The Lebanon City School District does not have a good record of properly spending our tax dollars.   They do not have a good record of communicating honestly with the citizens of the district.   People who ask questions are not welcome.   They are called out at board meetings with vengeance and vindictiveness.   The police do barricade the door to meetings.   Police cars do patrol the parking lot of the meetings.   Citizens are told to remove their car from the parking lot.    There is a long delay in receiving requested documents.    At least one parent was asked to leave the board meeting and had to appeal all the way to the Supreme Court of Ohio for justice.   That court ruled in her favor.  There is no transparency of public information.  They have been planning to destroy buildings and build new buildings and the citizens do not hear a word of their intentions until they put it on the ballot.  
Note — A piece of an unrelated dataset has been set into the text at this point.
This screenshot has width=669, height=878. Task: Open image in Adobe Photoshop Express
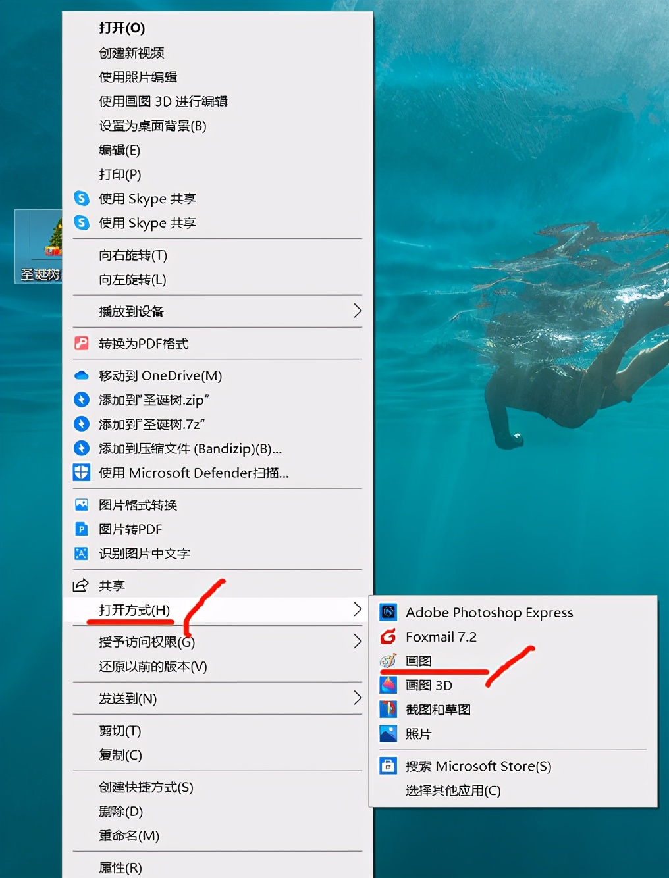click(489, 612)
Lebanon does have a record of not following through with the administration of the district. A case in point is the series of treasurers that could not/would not work with the board or the superintendent.     The current treasurer is the sixth treasurer since Bill Sears was the superintendent.   Sears replaced two competent CPA treasurers with Mary Beth Kemmer,  who took the blame for the mismanagement of the board and the superintendent.   Then Carey Furniss was given the position and he was replaced with Randy Bertram.    Randy went to Northwest School District and Eric Sotzing moved into the position from Middletown to replace Randy.    A well managed district would not have had to change treasurers that often.   As far as I know Bertram, Furniss and the original two treasurers are all at the same district that they left Lebanon to manage.    I was told that Mary Beth Kemmer went into another line of work.

Lebanon has a record of using school employees and school facilities to promote levies.  They were caught handing out signs at the bus garage, they were caught using the schools, the district paid for an expensive system to contact parents and had the records copied so that they could use that information to promote levy activities.   They hired consulting firms with stated agendas, but that provide information that can be used for levy promotion.  They called employees on election day to make sure they voted.  (A teacher told me her principal called her and asked her why she had not voted.)   Do they use paid time or take a vacation day to work on levies?   They do not clock in or out so who knows?

The worst thing they do is use the children to promote levies.   They encourage them to use that time as part of their "community service requirement."   Isn't that grand?   Students get to campaign for the union.    Remember at least 78% of the money goes toward raises.